Ecoute, homme de Bretagne, toi qui arpentes ces terres battues par les vents, où le granit se dresse comme le souvenir des titans de jadis. Il est temps que tu t’éveilles, car depuis trop longtemps, tu vis plié sous le poids d’une fatalité que tu n’as pas choisie. Ne vois-tu pas que l’écume de la mer, qui caresse et ravage à la fois, est le miroir de ce que tu dois être ? Féroce, indompté, maître de toi-même !
À l’origine, ton peuple était noble et libre, guidé par des forces qu’il comprenait intuitivement — la mer, la pierre, le ciel. Mais l’Histoire, cette tyrannie des plus forts, a voulu te dompter. Ils ont dressé des frontières, érigé des lois, imposé leur langue comme un joug autour de ton cou. Et toi, homme breton, tu t’es incliné. Tu as échangé ta fierté contre un confort illusoire, ton élan vital contre la quiétude servile.
Mais je te le dis : la servitude est une honte, et la honte un poison. Ton salut ne viendra pas des autres. Ce n’est ni l’État, ni une quelconque providence qui brisera tes chaînes. L’homme libre ne se repose pas sur des dieux ou des maîtres. Non, il forge sa volonté comme l’artiste sculpte son œuvre : avec violence, amour et acharnement.
Regarde tes symboles ! Le triskell, cette roue éternelle, n’est-elle pas le signe que tout recommence, que tout peut renaître ? Ne sens-tu pas que les anciens dieux — Nodens, Lug, et ceux que la mer cache encore — murmurent dans le vent, t’appelant à reprendre ta place dans l’ordre du monde ?
Rejette la complaisance.
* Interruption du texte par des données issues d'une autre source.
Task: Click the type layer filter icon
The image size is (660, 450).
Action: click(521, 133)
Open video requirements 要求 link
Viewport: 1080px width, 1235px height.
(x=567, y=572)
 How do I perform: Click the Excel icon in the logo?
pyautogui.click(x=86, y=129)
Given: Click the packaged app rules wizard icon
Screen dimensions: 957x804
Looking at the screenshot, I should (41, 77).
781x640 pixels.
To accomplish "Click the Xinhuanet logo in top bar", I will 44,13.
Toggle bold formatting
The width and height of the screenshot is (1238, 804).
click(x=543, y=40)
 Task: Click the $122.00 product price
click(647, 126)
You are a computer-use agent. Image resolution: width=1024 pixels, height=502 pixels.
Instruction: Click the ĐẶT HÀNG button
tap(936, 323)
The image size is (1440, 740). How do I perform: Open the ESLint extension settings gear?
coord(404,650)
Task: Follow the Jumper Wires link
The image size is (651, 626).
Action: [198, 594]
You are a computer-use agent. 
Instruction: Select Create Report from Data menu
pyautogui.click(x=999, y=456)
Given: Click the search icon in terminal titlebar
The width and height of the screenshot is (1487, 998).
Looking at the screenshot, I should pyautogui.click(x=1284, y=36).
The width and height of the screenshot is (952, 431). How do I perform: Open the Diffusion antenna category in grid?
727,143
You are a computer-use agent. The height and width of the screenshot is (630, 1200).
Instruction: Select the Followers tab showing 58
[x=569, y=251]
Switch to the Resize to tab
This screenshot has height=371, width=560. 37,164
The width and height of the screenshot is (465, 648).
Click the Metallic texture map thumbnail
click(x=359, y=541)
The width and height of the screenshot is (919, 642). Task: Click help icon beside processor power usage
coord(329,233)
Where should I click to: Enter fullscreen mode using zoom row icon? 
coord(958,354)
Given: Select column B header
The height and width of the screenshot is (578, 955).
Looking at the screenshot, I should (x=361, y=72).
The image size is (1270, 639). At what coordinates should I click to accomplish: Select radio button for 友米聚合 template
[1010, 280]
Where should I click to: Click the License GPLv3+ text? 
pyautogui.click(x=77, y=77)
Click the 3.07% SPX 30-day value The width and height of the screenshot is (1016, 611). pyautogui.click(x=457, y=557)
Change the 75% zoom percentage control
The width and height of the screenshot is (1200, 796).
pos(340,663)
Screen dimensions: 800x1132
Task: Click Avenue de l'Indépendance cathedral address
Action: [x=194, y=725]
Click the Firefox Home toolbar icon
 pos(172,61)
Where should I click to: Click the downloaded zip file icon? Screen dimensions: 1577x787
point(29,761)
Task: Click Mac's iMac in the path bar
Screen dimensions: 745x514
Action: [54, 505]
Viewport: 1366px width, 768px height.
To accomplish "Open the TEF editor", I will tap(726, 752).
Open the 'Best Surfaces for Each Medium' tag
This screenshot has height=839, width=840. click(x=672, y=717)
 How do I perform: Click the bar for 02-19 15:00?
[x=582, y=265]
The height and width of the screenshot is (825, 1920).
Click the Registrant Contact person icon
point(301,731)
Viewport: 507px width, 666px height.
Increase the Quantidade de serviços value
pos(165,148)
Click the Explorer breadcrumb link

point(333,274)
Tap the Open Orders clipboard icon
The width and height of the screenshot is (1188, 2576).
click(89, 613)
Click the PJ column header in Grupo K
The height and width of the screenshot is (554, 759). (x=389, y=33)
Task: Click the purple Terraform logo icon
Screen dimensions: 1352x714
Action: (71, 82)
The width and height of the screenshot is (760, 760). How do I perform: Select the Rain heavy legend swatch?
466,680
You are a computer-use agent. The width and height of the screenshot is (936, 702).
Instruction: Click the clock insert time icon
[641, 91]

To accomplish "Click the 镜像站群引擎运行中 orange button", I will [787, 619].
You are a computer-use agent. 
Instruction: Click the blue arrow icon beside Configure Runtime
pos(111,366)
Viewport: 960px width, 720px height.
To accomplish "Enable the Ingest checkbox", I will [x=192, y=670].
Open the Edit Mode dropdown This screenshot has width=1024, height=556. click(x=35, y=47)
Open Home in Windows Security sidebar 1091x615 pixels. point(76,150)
Rejette les mots de ceux qui te disent que ta culture doit se fondre dans un moule universel, car cet universel est un mensonge — une arme pour effacer les singuliers. L’homme breton ne peut pas vivre sans horizon, et cet horizon n’est pas celui d’un système. Il est celui d’un peuple qui respire en harmonie avec ses racines, tout en tendant vers l’avenir.
L’âme bretonne est celle d’un combattant. Mais le plus grand combat n’est pas celui que tu livres contre un ennemi extérieur. Non, il est en toi. C’est la lutte contre ton propre renoncement, contre cette voix insidieuse qui murmure que le déclin est inévitable. Ce n’est pas un retour en arrière que je préconise, mais une ascension — un surpassement de tout ce que tu as été. Sois plus fort que tes oppresseurs, mais surtout, sois plus fort que toi-même.
Crée, chante, bâtis ! Redonne à ta langue le souffle qu’elle a perdu. Redonne à tes terres la dignité qu’elles méritent. Redonne à ton nom une valeur qui éclaire les âmes, non pas en servant d’exemple, mais en étant un phare dans la tempête.
Et lorsque viendra le jour où tu sentiras le vent crier ton nom, alors tu sauras : tu es devenu ce que tu devais être depuis toujours — un homme libre, maître de son destin.